After the horror of the Charlie Hebdo attack, world leaders have queued up to condemn the atrocity and voice their support for liberty and free speech. Prime Minister David Cameron was as forthright as any, quickly calling the attack in Paris 'sickening', and assuring the world that he 'stands with the French people in the fight against terror' and in 'defending the freedom of the press'.

Mr Cameron didn't leave it there of course. He was also in attendance at the huge Je Suis Charlie solidarity rally in Paris, manning the free speech barricades with Francois Hollande, Angela Merkel and numerous other leaders (some rather shamelessly so given their poor records in guaranteeing the right to free speech back home).

A doughty defender of free expression in Paris, the UK government's stance seems less firm when it comes to more 'challenging' cases.

For instance, with the Saudi blogger Raif Badawi - facing 1,000 lashes and ten years in jail for criticising the Saudi authorities and poking fun at religion on his website - the UK government has all but lost the power of plain speaking. True, asked about the case at PMQs the prime minister said the government 'condemned' the use of corporal punishment, but any actual outrage was dialled down to almost zero.
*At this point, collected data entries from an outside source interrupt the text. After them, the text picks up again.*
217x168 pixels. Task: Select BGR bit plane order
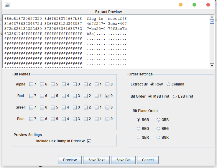click(159, 138)
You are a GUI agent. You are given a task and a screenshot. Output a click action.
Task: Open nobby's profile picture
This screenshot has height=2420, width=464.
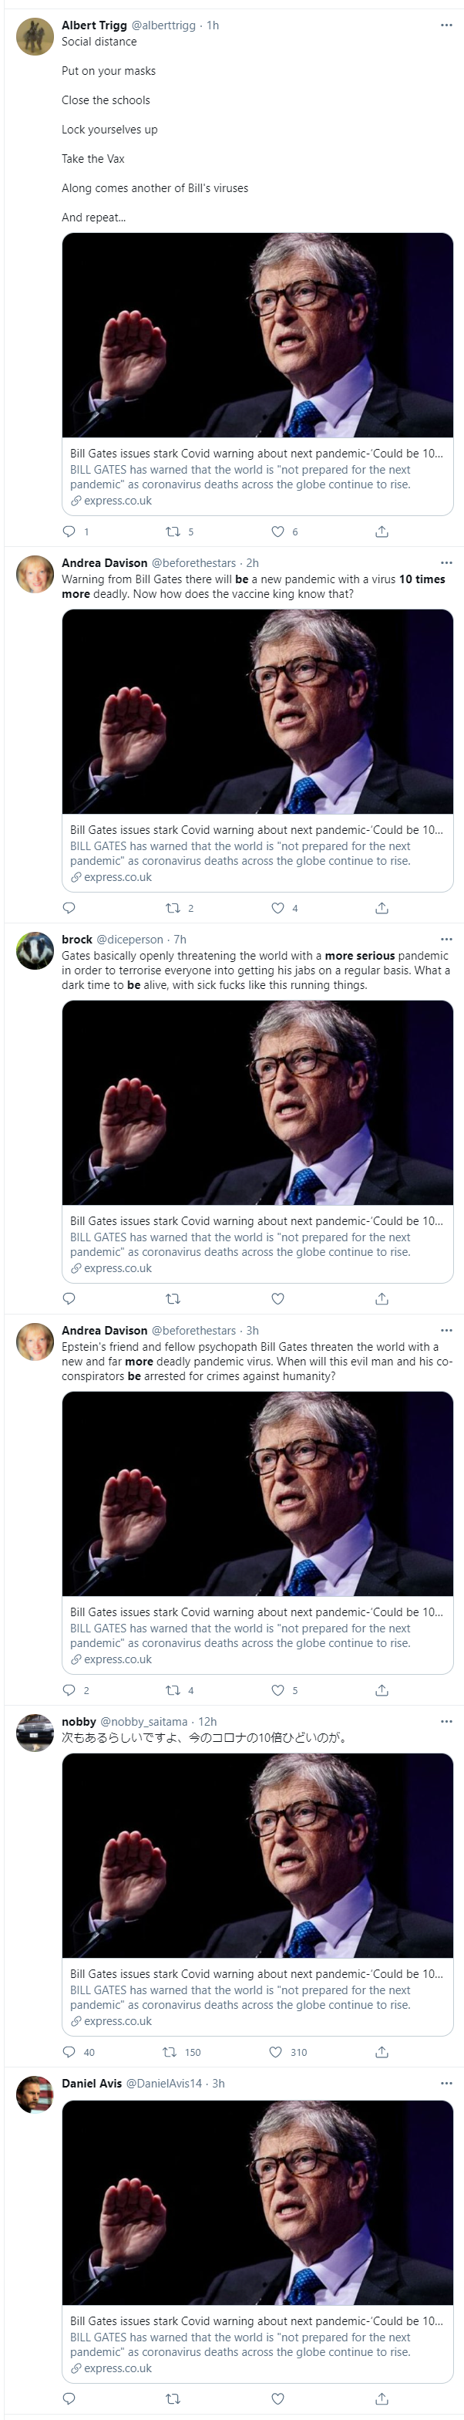[x=35, y=1734]
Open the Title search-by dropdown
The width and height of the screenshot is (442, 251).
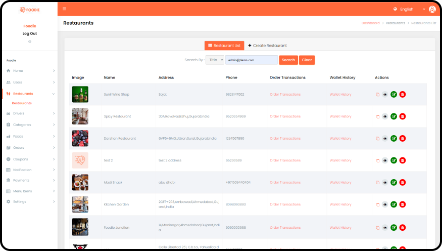(x=215, y=60)
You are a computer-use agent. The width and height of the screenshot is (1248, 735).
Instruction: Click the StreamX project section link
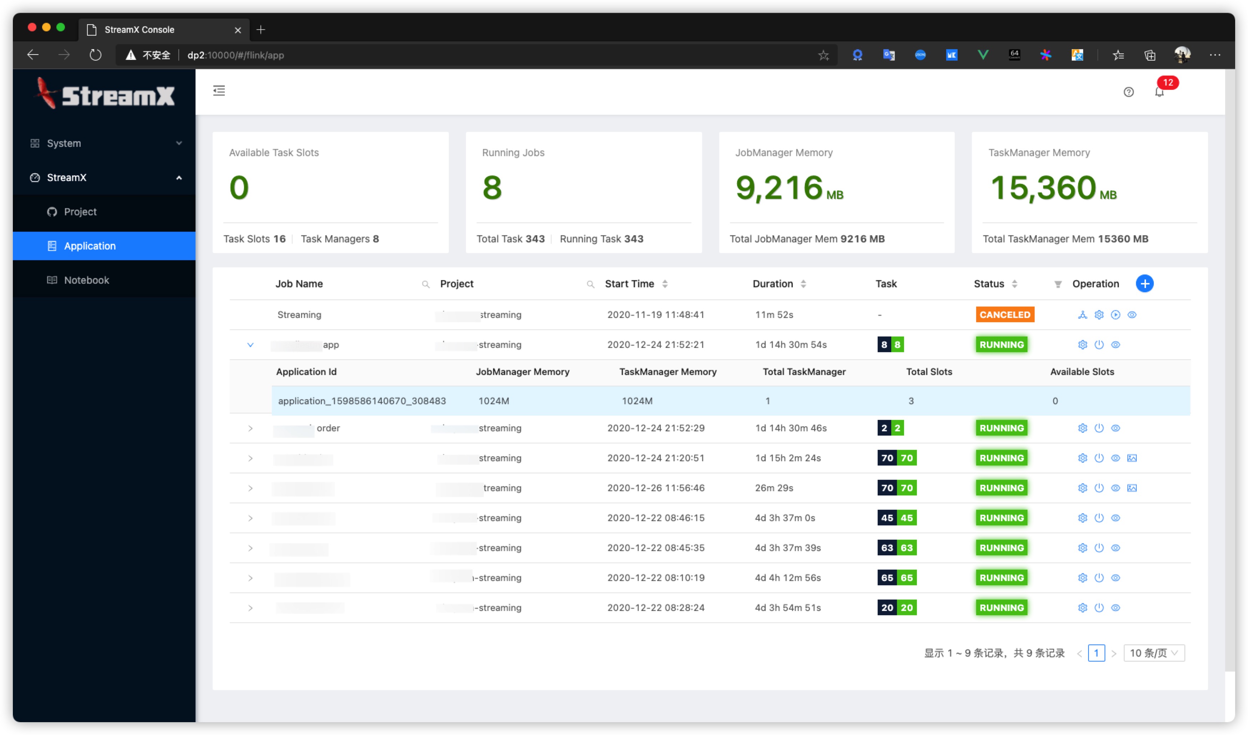[80, 211]
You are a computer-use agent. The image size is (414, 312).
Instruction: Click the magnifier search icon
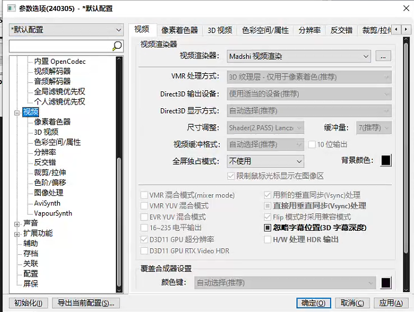tap(118, 46)
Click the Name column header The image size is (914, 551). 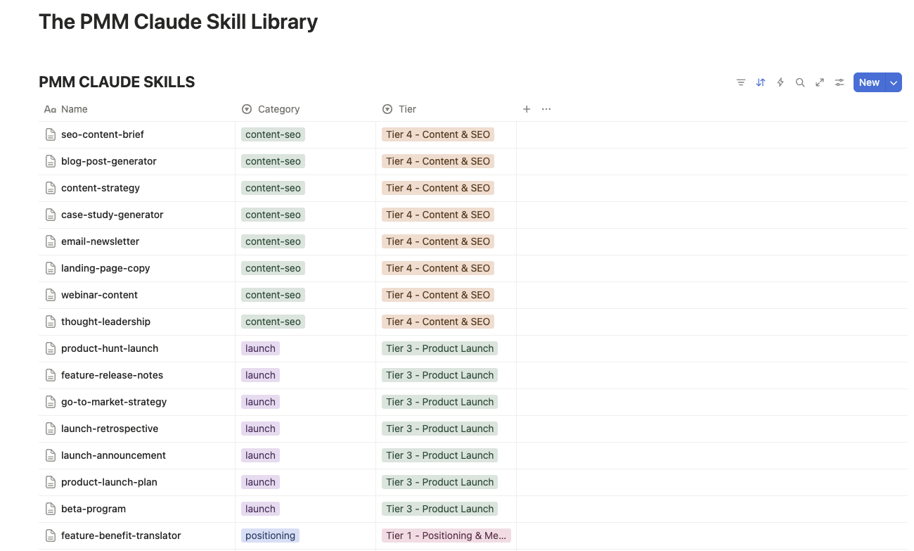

Likewise, the Foreign Office minister Tobias Ellwood responded to a question on Badawi with the standard condemnation of corporal punishment and a policy statement about how the UK 'is a strong supporter of freedom of expression around the world'. As regards the Saudis' flagrant breach of the right to free speech, Mr Ellwood assured his questioner that the UK maintains 'a close dialogue with the Saudi Arabian government on these issues and will continue to do so'.
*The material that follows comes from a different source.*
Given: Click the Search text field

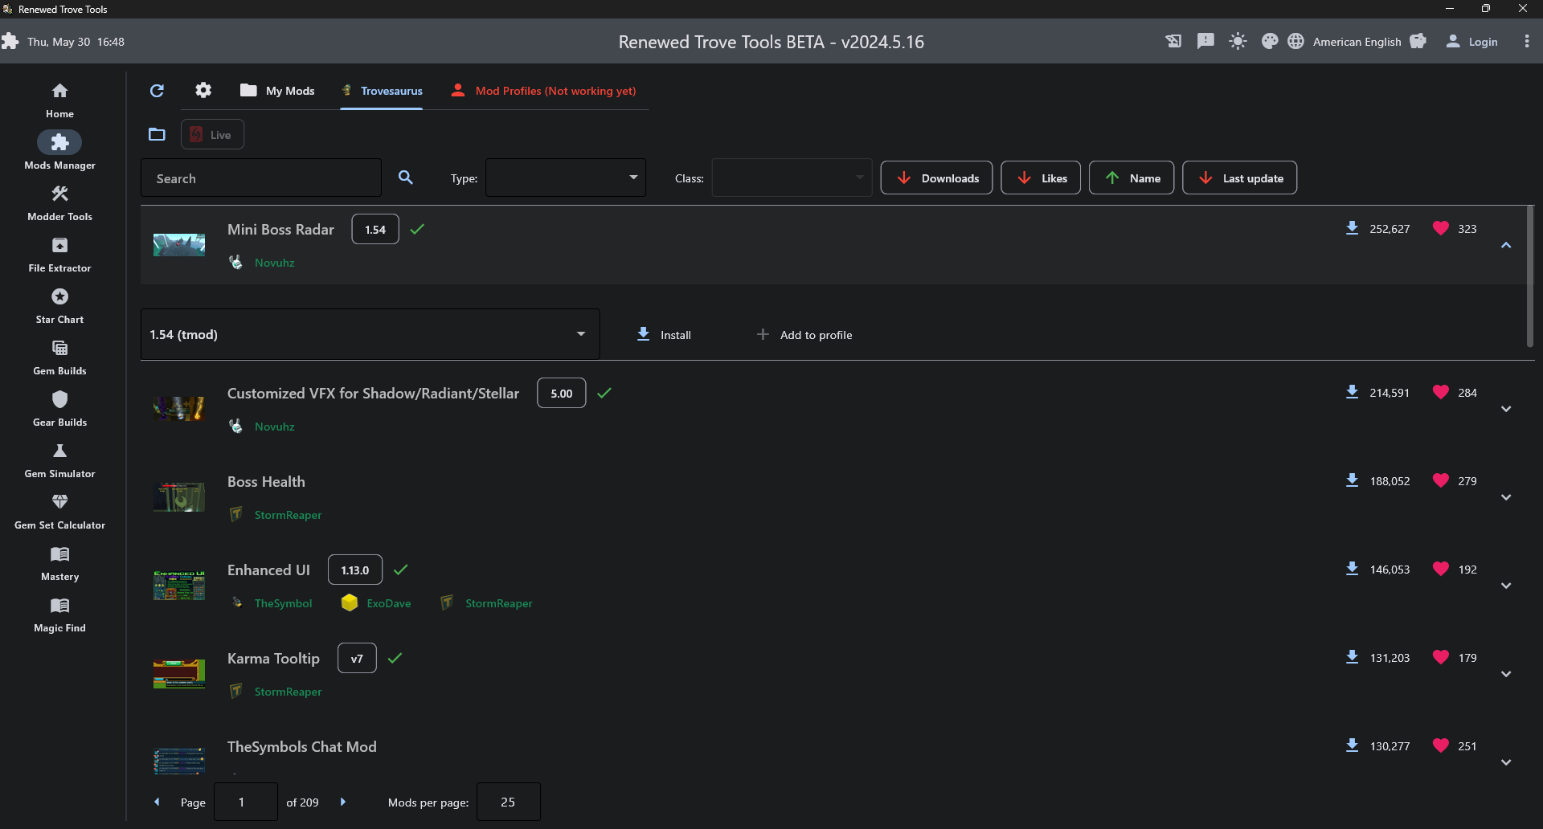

So take that, Riyadh: we're going to continue having a close dialogue with you.

Messrs Cameron and Ellwood have only spoken on Badawi's plight when asked. There have been no big ministerial statements, no press releases, no primetime media interviews, and no carpeting for the Saudi Arabian ambassador to the UK, Mohammed bin Nawwaf bin Abdulaziz Al Saud. Once again, it seems that ministers are content to wear the Saudi muzzle.

Let's remember that Raif Badawi, a 31-year-old father of three young children, was flogged 50 times with a cane in a public square in Jeddah just two days after the Hebdo outrage. On the following Friday Badawi was spared a second batch of lashes because a doctor said his wounds from the first round hadn't healed enough (the Saudi authorities are humane about their cruelty).

As the UK government knows full well (not least because Amnesty International regularly tells it so), Saudi Arabia's Saudi Arabia's human rights record is a roll-call of shame. Endemic torture in places of detention, grossly unfair trials, systematic discrimination against women (including the notorious ban on women driving cars), regular use of the death penalty including public executions (a Burmese woman was dragged screaming into a car park last week and beheaded with three strokes of a sword).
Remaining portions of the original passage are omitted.